Callan quitta le saloon, oppressé par la foule et la fumée dense qui envahissait l'espace. L'air de la ville était sec et le vent soulevait des nuages de sable à chaque rafale, ébouriffant au passage un peu plus ses cheveux bruns déjà en bataille. De minuscules grains se nichèrent dans la barbe naissante que l'on devinait poindre sur sa mâchoire carrée. Il plissa ses yeux noisette pour distinguer quelque chose au milieu de ce brouillard ocre. Il admira une dernière fois les façades rustiques des commerces, surplombés d'une immense colline aride, et pressa le bouton sur sa tempe.

Déconnexion.

Callan aimait bien ce monde. Il appréciait l'atmosphère particulière qui s'en dégageait et les détails soignés. La semaine passée, lors d'un voyage dans un univers aux accents médiévaux, il était tombé sur une boîte de conserve rouillée sur l'étagère d'une auberge. Rien n'était pire à ses yeux que ce genre d'anachronisme, pourtant fréquemment rencontré. Il ôta la capsule de son connecteur et la replaça avec soin dans son étui. La fiche descriptive promettait :
« Bienvenue au Far West : immergez-vous dans une ville de l'Ouest américain et prenez-vous l'espace d'un instant pour un cow-boy. »

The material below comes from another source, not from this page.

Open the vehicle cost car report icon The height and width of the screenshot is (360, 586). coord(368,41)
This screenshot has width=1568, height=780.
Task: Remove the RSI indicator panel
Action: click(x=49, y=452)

En son for intérieur, il approuva, satisfait. Il n'était jamais déçu des mondes créés par Silvio Clarke. Le développeur était très en vogue et ses capsules réalisaient les meilleures ventes du moment. Il imaginait des univers fouillés, peuplés de dragons ou de créatures de l'espace, et les jeunes se les arrachaient. Tout à fait ce qui plaisait à Callan, du haut de ses vingt ans.

— Cal ! Cal !

Jenna surgit dans sa chambre, survoltée.

— Regarde ce que papa et maman m'ont offert, s'enthousiasma-t-elle, en désignant ce qu'elle portait sur la tête.

Il leva les yeux et aperçut ce qui rendait sa jeune sœur si enjouée. Il ne put réprimer un sourire. Sur ses fins cheveux marron était posé un connecteur rose bonbon en forme de diadème, incrusté de faux joyaux grossièrement imités.

Les connecteurs servaient de réceptacles aux capsules. C'était à travers eux que les mondes prenaient vie pour l'utilisateur. Ils existaient sous différentes formes. Les premiers modèles consistaient en de simples casques avec une multitude de fils et d'électrodes, mais au fil des années la technologie s'était affinée et les connecteurs devenaient de véritables objets de mode. Celui de Cal se présentait comme un bandeau gris métallique, strié de quelques bordures noires, qui entourait le crâne. Il était sobre, mais Callan détestait les connecteurs trop clinquants, trop tape-à-l'œil, qui juraient avec les différents environnements des mondes. Jenna, en revanche, semblait enchantée du sien.

— Très joli, tu vas être une vraie princesse avec ça. Tu le montreras à ton amoureux Léo, la taquina-t-il.

— C'est pas mon amoureux ! protesta la petite fille, en tirant la langue. Mais toi, tu es amoureux de Candice.